--- WHAT IS EXPECTED ---
Among the records, which lines include "lake"? List them.

--- DATASET ENTRIES ---
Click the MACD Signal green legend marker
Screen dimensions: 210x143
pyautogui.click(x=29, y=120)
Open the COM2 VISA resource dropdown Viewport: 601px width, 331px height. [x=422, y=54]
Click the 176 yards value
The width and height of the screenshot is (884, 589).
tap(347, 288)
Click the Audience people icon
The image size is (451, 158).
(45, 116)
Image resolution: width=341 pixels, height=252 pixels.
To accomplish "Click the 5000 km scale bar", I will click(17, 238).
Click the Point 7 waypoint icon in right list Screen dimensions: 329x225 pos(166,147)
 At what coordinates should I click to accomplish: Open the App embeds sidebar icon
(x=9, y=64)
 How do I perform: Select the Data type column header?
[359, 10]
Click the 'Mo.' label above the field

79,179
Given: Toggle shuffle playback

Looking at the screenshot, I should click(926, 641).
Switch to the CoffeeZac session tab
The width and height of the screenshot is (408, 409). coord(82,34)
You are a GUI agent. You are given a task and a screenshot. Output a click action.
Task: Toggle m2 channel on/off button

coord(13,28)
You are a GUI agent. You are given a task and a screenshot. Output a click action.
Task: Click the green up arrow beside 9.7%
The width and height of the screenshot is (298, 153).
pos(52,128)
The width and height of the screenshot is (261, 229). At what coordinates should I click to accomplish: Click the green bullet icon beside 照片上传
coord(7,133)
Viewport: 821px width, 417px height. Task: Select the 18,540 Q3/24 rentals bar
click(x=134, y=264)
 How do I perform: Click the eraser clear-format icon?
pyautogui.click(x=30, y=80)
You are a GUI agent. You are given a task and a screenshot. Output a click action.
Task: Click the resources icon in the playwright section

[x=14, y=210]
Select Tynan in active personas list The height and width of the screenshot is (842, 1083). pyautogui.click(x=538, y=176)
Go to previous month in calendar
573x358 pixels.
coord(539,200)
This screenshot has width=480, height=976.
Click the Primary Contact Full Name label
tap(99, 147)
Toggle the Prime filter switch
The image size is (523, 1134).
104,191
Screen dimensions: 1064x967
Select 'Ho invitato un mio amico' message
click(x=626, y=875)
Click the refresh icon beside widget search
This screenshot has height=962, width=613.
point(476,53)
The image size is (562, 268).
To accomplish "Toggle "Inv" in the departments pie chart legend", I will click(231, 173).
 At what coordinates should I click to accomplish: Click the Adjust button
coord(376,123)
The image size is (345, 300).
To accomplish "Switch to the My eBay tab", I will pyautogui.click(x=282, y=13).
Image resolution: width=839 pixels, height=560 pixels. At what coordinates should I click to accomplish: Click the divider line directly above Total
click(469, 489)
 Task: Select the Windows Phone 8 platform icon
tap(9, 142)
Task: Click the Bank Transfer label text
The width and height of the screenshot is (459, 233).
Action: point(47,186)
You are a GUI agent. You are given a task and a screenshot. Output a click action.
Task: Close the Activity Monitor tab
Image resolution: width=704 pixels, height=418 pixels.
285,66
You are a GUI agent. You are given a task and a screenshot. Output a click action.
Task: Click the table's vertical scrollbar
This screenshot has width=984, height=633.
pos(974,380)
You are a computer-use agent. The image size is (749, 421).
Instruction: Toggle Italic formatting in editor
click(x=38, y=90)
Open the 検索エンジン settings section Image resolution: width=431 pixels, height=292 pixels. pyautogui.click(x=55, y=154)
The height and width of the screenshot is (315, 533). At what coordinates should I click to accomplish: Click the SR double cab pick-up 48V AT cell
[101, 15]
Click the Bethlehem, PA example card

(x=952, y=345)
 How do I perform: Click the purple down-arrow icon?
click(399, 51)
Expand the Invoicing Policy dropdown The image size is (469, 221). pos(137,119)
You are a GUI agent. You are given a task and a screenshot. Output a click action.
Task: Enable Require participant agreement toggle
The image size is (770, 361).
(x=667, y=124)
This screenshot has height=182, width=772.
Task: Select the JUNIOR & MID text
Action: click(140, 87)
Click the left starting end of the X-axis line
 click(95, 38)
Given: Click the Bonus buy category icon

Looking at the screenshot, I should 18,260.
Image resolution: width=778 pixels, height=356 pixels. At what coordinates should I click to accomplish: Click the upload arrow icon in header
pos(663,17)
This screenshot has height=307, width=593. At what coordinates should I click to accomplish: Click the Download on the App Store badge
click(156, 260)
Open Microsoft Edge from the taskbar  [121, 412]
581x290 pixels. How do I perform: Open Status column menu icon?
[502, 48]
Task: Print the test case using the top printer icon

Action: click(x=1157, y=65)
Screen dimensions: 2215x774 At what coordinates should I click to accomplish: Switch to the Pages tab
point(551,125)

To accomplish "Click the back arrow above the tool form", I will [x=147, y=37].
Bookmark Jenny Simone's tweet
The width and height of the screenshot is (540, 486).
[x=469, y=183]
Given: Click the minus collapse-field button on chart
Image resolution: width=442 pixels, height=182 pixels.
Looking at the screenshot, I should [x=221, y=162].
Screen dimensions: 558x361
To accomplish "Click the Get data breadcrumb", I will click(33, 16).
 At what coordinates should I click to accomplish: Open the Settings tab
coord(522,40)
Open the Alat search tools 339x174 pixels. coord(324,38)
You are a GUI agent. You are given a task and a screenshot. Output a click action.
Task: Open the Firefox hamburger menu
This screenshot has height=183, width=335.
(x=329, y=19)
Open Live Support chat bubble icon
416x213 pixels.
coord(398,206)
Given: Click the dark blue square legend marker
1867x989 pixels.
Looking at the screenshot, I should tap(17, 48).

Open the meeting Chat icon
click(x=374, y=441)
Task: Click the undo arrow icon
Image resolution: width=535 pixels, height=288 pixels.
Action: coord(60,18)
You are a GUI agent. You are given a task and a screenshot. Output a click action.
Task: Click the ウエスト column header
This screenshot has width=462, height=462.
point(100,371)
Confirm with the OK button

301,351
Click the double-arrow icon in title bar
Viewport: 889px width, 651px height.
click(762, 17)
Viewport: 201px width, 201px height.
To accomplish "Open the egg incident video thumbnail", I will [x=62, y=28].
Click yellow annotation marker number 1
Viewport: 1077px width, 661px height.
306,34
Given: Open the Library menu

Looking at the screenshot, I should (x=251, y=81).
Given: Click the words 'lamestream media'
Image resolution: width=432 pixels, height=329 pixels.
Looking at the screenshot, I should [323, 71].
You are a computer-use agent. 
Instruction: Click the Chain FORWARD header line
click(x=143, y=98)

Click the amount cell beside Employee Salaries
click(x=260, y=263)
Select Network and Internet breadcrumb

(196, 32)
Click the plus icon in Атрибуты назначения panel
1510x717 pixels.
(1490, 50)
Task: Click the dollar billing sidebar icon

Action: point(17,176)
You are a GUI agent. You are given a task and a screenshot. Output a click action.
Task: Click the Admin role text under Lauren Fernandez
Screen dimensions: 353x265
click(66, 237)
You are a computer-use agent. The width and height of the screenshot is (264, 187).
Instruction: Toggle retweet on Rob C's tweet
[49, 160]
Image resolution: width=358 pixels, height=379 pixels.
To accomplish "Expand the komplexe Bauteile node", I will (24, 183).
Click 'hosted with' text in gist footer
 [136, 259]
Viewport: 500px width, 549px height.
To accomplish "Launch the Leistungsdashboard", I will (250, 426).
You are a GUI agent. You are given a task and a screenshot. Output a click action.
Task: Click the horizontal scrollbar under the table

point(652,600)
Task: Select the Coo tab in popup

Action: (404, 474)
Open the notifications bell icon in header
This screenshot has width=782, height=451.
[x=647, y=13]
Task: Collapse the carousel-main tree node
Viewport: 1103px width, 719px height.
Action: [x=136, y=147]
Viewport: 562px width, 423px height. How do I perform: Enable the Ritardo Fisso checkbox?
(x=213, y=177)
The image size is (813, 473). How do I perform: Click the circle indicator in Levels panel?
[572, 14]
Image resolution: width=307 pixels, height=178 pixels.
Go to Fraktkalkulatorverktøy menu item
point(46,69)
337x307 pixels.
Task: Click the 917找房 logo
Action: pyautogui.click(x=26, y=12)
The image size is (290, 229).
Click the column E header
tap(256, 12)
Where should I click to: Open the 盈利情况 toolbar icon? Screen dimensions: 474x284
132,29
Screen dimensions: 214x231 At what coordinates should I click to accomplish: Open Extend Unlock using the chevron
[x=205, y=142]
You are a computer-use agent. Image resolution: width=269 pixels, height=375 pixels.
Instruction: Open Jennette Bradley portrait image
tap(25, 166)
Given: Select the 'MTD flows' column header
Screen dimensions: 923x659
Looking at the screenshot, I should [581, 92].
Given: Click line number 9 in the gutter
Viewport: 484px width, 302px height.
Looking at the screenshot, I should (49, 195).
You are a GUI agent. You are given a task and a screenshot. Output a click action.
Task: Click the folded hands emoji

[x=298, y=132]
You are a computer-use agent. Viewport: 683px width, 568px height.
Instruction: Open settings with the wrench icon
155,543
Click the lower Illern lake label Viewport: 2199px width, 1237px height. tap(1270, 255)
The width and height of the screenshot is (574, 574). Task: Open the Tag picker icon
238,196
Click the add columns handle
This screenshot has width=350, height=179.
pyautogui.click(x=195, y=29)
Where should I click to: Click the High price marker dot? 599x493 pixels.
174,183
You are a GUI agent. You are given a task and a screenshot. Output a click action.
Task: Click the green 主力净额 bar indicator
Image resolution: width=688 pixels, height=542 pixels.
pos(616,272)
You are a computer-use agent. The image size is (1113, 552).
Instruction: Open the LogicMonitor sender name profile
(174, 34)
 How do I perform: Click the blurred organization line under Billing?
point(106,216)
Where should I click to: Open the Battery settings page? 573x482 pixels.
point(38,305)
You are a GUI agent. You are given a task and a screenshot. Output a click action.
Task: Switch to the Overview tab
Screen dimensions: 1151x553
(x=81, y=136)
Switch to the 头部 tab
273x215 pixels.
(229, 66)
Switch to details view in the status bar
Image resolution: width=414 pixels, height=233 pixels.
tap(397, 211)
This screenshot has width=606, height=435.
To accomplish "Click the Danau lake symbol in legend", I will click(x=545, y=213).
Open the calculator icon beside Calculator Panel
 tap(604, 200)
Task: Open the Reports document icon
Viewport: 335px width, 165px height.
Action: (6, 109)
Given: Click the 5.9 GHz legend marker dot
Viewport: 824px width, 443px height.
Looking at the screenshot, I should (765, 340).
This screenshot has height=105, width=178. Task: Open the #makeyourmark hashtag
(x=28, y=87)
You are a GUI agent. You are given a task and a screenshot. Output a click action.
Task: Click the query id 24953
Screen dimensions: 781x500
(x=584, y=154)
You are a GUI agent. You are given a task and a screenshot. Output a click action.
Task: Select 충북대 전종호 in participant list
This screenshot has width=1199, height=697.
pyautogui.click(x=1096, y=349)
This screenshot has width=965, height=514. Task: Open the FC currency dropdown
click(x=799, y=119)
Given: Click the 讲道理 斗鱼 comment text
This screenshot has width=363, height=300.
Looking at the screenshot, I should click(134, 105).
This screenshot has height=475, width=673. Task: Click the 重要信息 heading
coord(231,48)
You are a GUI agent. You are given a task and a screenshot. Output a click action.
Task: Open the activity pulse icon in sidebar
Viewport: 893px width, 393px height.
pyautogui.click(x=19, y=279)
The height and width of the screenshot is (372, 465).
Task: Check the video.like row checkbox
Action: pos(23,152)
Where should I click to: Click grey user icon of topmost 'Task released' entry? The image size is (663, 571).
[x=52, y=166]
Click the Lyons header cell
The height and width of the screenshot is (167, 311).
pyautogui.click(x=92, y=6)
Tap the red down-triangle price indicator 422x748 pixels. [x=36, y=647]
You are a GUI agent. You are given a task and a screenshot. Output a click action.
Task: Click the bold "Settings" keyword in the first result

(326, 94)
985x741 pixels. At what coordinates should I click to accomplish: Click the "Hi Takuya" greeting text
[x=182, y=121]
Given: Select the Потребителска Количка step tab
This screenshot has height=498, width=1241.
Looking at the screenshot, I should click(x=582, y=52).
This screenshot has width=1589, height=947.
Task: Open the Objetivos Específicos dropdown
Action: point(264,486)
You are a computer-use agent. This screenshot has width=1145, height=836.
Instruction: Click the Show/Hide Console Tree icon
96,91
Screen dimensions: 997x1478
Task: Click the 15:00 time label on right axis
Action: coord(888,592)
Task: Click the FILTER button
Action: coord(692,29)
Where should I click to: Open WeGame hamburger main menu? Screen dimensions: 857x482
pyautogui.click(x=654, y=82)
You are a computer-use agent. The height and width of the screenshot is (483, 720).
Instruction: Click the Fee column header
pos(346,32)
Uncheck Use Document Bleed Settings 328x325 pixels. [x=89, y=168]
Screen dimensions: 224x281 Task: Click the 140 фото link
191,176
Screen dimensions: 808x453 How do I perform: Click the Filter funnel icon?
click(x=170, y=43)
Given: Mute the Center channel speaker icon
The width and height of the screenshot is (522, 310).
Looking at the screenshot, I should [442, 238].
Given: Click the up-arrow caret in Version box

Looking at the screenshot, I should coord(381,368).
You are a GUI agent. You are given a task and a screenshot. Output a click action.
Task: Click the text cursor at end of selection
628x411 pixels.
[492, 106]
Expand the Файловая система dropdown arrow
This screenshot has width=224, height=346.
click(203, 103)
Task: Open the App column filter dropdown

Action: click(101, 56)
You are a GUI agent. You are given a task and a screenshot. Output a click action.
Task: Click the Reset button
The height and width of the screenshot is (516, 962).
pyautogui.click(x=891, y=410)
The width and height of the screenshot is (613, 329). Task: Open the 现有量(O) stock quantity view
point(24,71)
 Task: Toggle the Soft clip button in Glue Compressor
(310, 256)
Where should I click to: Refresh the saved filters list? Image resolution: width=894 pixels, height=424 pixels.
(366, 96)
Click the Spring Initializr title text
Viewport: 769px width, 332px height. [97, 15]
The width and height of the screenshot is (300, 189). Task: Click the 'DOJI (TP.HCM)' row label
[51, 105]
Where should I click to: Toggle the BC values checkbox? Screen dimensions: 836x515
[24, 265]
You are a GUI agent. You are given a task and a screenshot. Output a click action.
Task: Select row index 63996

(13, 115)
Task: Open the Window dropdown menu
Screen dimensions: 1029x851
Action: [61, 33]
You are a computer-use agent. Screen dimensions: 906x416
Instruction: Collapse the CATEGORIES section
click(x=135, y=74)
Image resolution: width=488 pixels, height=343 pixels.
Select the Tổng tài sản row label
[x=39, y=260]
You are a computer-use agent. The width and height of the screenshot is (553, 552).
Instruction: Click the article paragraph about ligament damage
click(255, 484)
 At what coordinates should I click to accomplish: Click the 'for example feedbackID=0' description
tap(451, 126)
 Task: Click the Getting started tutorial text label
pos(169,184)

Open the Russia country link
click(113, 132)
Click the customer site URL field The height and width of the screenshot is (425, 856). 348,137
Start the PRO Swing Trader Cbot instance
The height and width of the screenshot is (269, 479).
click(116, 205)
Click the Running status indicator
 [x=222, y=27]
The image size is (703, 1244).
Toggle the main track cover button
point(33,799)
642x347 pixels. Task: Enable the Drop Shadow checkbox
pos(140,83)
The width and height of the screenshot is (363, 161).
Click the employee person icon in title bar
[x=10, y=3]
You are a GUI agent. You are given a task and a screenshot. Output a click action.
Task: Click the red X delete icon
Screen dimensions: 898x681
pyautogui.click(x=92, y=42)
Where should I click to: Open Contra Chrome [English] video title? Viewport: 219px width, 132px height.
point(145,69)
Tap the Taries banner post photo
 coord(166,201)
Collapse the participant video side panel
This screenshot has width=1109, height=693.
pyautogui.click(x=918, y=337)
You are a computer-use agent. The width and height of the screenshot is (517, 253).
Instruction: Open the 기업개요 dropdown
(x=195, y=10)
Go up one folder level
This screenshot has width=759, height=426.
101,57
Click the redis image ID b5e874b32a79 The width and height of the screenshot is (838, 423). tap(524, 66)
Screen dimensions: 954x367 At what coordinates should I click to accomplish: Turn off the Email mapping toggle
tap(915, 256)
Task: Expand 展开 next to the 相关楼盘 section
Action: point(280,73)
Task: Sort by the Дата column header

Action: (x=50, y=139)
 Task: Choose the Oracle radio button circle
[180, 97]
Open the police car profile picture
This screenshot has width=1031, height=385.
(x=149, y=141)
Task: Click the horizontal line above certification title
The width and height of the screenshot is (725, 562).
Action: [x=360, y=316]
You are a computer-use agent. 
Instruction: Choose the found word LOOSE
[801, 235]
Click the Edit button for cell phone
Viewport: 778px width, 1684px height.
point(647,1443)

--- SOLUTION TO THIS PROBLEM ---
Click the lower Illern lake label Viewport: 2199px width, 1237px height. tap(1270, 255)
To accomplish "Click the Danau lake symbol in legend", I will click(x=545, y=213).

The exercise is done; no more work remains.